→ **Work instructions**: Exact copies of all entries are needed. Pictures are to be left out.

[Collected data entries]

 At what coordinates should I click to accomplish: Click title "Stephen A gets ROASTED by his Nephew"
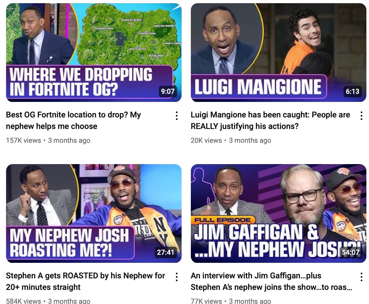coord(79,276)
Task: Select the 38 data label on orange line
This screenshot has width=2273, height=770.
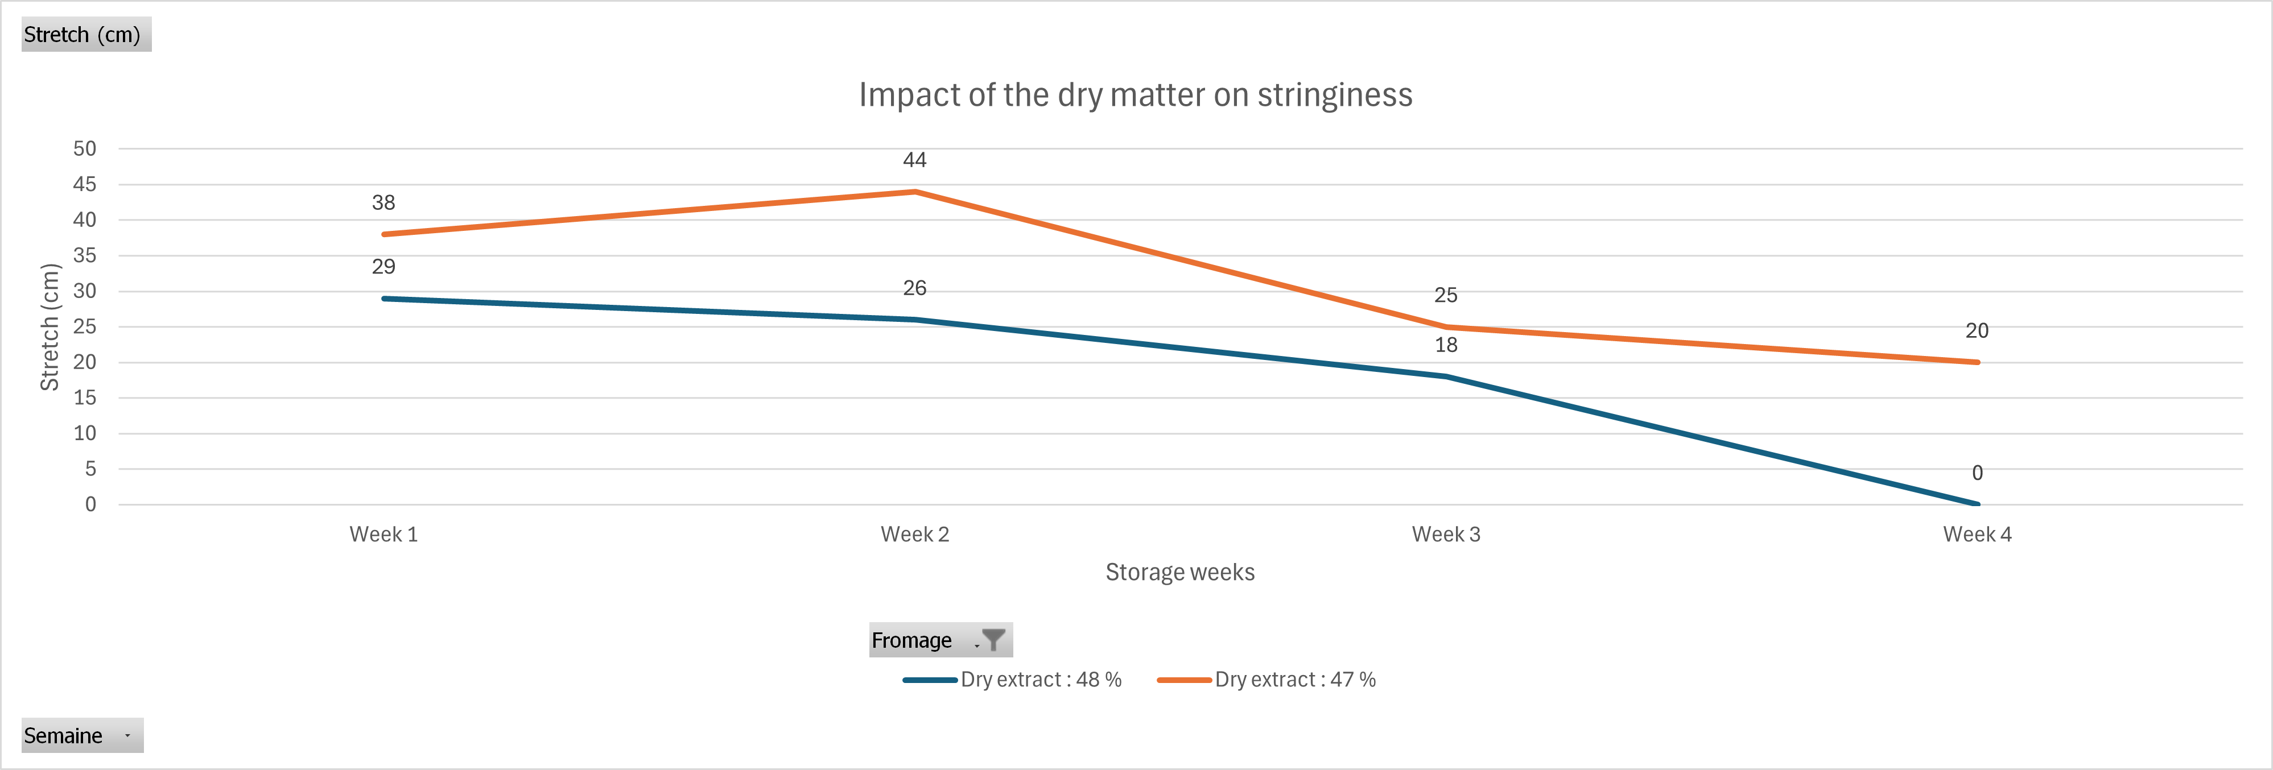Action: (x=384, y=203)
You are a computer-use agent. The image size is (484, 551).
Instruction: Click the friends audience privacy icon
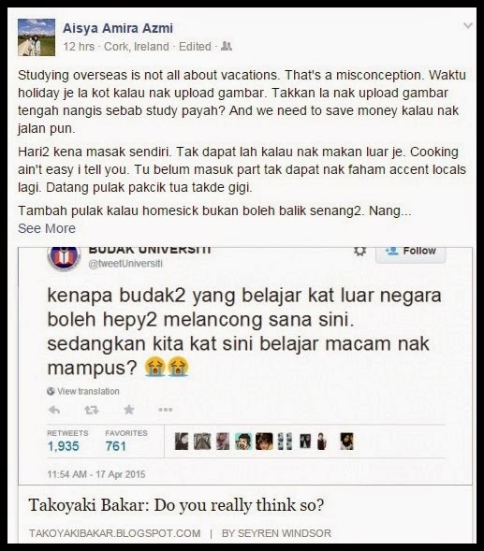coord(227,46)
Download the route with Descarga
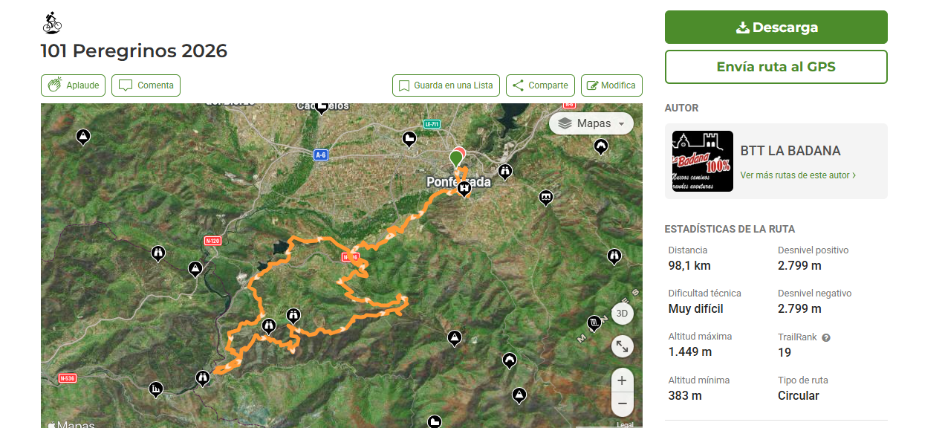The image size is (945, 428). 776,27
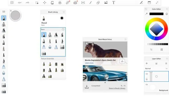Image resolution: width=169 pixels, height=102 pixels.
Task: Click the Undo arrow icon
Action: tap(20, 3)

→ **Result**:
 At what coordinates should I click to accomplish: Click title "Stephen A gets ROASTED by his Nephew"
coord(79,276)
Task: Select the 38 data label on orange line
This screenshot has width=2273, height=770.
Action: (x=384, y=203)
You are a computer-use agent. The image size is (484, 551).
Instruction: Click the friends audience privacy icon
coord(227,46)
Download the route with Descarga
The image size is (945, 428). 776,27
Image resolution: width=169 pixels, height=102 pixels.
Task: Click the Undo arrow icon
Action: tap(20, 3)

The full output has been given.